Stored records
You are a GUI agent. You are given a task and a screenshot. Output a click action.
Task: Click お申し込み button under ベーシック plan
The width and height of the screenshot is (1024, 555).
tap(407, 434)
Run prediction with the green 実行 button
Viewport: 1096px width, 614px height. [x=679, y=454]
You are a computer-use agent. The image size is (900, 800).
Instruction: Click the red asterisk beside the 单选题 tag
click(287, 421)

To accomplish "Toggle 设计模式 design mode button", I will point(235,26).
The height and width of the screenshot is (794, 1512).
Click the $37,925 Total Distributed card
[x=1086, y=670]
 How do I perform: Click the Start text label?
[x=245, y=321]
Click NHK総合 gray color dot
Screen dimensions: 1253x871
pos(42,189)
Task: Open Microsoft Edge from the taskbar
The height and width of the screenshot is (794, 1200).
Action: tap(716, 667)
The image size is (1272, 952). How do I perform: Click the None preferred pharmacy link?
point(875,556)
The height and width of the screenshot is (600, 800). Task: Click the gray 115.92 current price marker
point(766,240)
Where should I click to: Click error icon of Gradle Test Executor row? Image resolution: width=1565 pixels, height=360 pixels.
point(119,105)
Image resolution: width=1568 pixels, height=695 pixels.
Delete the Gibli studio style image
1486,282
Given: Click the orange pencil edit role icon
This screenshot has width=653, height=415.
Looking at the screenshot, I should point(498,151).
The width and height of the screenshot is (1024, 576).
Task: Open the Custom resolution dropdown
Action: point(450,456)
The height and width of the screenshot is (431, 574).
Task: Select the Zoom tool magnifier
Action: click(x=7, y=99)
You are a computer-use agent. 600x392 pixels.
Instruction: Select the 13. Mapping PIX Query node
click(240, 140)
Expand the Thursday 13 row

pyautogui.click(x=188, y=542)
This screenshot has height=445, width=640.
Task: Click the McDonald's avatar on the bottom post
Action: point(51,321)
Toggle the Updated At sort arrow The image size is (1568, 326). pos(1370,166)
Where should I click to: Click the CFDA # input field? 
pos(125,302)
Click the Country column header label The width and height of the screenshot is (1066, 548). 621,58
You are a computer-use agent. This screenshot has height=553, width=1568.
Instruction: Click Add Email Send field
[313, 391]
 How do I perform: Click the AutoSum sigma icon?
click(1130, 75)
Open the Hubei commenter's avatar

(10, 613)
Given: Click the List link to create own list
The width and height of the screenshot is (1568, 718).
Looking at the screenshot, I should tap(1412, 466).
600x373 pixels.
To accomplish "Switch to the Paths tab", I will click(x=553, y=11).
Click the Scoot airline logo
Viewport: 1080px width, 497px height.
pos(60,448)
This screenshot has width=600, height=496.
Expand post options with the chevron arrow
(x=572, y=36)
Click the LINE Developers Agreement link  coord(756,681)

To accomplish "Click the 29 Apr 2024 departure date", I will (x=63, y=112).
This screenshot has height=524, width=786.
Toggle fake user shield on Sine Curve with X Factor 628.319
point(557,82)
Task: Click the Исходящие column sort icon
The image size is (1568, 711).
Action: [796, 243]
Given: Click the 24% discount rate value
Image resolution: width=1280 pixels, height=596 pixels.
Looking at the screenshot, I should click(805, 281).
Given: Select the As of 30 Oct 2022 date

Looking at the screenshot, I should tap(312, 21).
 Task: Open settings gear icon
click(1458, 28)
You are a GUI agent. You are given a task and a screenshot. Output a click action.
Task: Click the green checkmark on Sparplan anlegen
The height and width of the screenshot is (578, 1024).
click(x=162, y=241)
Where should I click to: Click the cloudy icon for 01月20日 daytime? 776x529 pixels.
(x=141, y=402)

TASK DETAILS => What lines above contain the word "agent"? Return each such line.

TASK RESPONSE =>
You are a GUI agent. You are given a task and a screenshot. Output a click action.
You are a computer-use agent. The image size is (900, 800).
You are a computer-use agent. 600x392 pixels.
You are a computer-use agent. This screenshot has height=553, width=1568.
You are a GUI agent. You are given a task and a screenshot. Output a click action.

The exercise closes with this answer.